Administrative principal using kadmin. Ensure that you remove the administrative principal entry in admin_acl_file.




	NOTE: When you delete an administrative principal using the HP Kerberos Administrator, any reference to that principal is automatically removed from `admin_acl_file`.

Protecting a Secret Key

A user principal must provide its password during authentication to create the secret key of the user principal. For best security, all users must periodically change their passwords.

This version of Kerberos contains the following methods to enforce user principals to change their password:

You can enable the Password Change Required attribute to enforce the users to change their passwords during next logon.
When the password expiration date is exceeded, the user principal must change his or her password. The password policy file or the date set for the principal account using one of the Kerberos server administrative utilities contain the password expiration time.

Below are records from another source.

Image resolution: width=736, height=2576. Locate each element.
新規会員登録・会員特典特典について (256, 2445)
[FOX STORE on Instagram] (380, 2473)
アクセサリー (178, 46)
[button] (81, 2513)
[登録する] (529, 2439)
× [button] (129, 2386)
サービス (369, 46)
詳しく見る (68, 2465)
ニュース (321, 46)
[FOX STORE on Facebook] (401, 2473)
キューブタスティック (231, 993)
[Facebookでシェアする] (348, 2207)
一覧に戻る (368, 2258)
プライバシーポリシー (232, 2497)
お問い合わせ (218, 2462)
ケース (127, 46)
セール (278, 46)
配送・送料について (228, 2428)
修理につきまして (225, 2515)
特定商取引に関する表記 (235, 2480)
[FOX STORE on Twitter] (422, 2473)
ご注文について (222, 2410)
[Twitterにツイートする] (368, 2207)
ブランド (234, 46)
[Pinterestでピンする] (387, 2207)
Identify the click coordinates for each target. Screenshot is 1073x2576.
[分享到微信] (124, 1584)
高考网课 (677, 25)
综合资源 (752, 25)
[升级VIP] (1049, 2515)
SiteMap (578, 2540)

In all these cases, users can use the UNIX command kpasswd to change their passwords. When users execute the kpasswd command at the HP-UX prompt, they must enter the current password, then enter the new password twice to verify the new password string. The new password of the principal is automatically checked against the password policy file to ensure that it meets the enterprise criteria for secure passwords. Using the password policy file, you can specify rules that require users to create passwords that can prevent easy discovery of the password. For more information on the Password Policy File, see “Password Policy File”.

If you are using a principal account with the required administrative permissions, you can change the password of the user principal without knowing the current password of the principal.

When you change the password of a principal using one of the Kerberos administrative utilities, the password is not verified against the password policy file. Therefore, after you set a password, the user must change the password the next time he or she attempts to authenticate using the account. The Change Password Required attribute is automatically enabled. You must securely communicate the temporary password to the user so that users are aware of their temporary passwords during next logon.

Removing Service Principals

When you delete a service principal account from the database, the service account is no longer available on the network.

Deleting a service principal using one of the Kerberos administrative utilities removes the principal name, attributes, and properties from the database.

For a service principal, you need to perform an additional step of removing its secret key, which is stored in the service key table file on the host of the service. This key is not deleted when the service principal is removed from the database. Therefore, you must manually delete the secret key from the database.

If a host contains only one service, you can delete the service key table file. The default name for the file is v5srvtab.

If multiple services share the same service key table file, remove the service key for the deleted service principal account from the service key table file. For information on deleting keys from the service key table file, see “Deleting Older Keys from the Service Key Table File”.